Elle essayait de lui cacher son excitation grandissante. Elle sentait le velours du pantalon frôler sa jambe nue pendant cette conversation. C’était idiot de prendre des risques dans le potager mais malgré tout, elle l’embrassa. (p. 45)
L’action se situe dans les années 50 et commence dans un asile de la campagne anglaise proche de Londres. Stella Raphaël y vit avec Max, son mari, brillant psychiatre récemment engagé comme médecin-chef adjoint et promis au poste de futur directeur de l'établissement, et leur fils de dix ans, Charlie. Ils bénéficient d'une belle villa dans le parc et Max s'est mis en tête de faire rénover le jardin d'hiver par quelques uns des patients suffisamment stabilisés. Parmi eux, Edgar Stark, un artiste-peintre et sculpteur qui a été interné après avoir sauvagement tué et mutilé son épouse Ruth dont il avait fini par se persuader qu'elle n'était qu'une prostituée. A la suite du bal annuel de l'institution, auquel participent patients et personnel, Stella et Edgar débutent une liaison passionnée et, bien sûr, secrète. Peu après, Edgar s'évade après avoir volé des habits de Max. Stella finit par le retrouver à Londres, d'abord en s'y rendant prétendument pour faire des achats, puis en s'enfuyant elle aussi, abandonnant mari et enfant pour vivre une vie de bohème précaire avec Edgar et Nick, un de ses amis artiste lui aussi. L'histoire, narrée par Paul Cleave, le psychiatre d'Edgar à l'asile et l'ami des Raphaël, relate ensuite l'aventure amoureuse des deux amants et les suites dramatiques de celle-ci.
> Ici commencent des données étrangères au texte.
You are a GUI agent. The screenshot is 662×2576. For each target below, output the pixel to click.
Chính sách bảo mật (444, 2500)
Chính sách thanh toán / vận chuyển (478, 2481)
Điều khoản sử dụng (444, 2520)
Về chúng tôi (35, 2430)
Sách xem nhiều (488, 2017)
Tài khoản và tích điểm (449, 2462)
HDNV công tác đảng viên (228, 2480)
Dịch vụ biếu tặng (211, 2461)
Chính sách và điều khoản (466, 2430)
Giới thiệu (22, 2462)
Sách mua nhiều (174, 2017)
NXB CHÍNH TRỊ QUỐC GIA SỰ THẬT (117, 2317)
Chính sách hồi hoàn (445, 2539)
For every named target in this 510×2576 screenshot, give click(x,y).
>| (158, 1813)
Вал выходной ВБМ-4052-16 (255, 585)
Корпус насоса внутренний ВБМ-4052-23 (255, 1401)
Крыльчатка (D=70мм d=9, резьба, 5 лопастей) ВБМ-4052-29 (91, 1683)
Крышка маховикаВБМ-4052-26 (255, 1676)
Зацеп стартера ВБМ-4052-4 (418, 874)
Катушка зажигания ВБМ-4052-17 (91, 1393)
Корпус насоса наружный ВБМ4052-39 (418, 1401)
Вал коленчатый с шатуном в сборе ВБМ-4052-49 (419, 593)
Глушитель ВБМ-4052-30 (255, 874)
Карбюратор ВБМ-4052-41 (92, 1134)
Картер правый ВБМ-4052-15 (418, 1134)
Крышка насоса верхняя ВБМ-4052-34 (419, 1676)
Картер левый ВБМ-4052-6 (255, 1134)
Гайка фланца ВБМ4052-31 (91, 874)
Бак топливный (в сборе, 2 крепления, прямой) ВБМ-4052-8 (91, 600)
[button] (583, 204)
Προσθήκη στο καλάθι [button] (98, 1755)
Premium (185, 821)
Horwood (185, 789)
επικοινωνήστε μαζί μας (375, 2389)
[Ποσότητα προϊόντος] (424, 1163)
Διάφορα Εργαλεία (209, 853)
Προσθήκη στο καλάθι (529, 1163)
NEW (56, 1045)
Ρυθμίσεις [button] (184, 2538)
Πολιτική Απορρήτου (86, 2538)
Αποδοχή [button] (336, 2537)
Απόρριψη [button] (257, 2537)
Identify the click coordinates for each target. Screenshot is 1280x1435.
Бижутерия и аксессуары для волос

Étrangement, mon inquiétude intense concernant les faits et gestes d’Edgar se reflétait en Stella. Son obsession sexuelle et amoureuse, je la vis plus tard comme un reflet primitif et déformé, certes, mais un reflet, tout de même, de ma propre compassion pour un malade privé de soins, et qui se trouvait dans un situation de grande tension et de grande incertitude. (p. 87)
C'est un roman extrêmement prenant dont j'ai tout de suite adoré le style, l'ambiance, le contexte, les personnages. J'ai beaucoup aimé le fait que l'action soit raconté par un personnage extérieur qui retranscrit les propos que lui a tenu Stella au fur et à mesure de leurs discussions. Ceci, parce qu'il y a une pointe de subjectivité et le fait que Cleave soit visiblement attaché aussi bien à Edgar qu'à Stella ajoute un soupçon d’ambiguïté - la façon dont tournent les choses l'attriste-t-il ou le réjouisse-t-il secrètement ?
« Comment allez-vous, ma chère ?
- Pas très bien, Peter. Vraiment, c’est gentil de venir me
voir. Je croyais que vous étiez dans les tribunes, en train de me huer, comme
les autres.
- Moi ? Vous montrer du doigt ? J’accorde trop de
prix à l’amitié.
- J’aurais dû m’en douter.
- De toute façon, je suis médecin. Je ne peux pas en vouloir
à quelqu’un qui tombe malade. Alors comment pourrais-je vous reprocher d’être
tombée amoureuse ?
- Les autres le font bien.
- Oui, mais c’est parce qu’ils ont été blessés par ce que
vous avez fait. C’est seulement quand on souffre, ou quand on a peur de
souffrir, qu’on commence à faire des distinctions entre le bien et le mal.
- Vous croyez ?
- J’en suis sûr. Pas vous ? »
Nous nous sommes assis sur le banc près du jardin d’hiver.
Elle s’est penchée la tête en arrière en fermant les yeux.
« Oh, je ne sais plus. Je suis trop fatiguée pour
penser. » (p. 161)
Le roman est relativement court, il distille un léger malaise fort plaisant, mais c'est un roman intense comme l'amour obsessionnel qu'il raconte. Du grand art, vraiment !
Patrick McGrath (né en 1950) a grandi près de l'hôpital psychiatrique de Broadmoor où son père était directeur médical. Il est remarqué dès ses premières nouvelles et est considéré comme un des représentants du mouvement néo-gothique.
David McKenzie a adapté le roman au cinéma en 2005. Je n'ai pas vraiment envie de le voir mais je ne suis pas étonnée que ce texte ai inspiré un réalisateur, car tout au long de ma lecture, je me disais que ce roman pourrait faire un film formidable. Avec Natasha Richardson dans le rôle de Stella.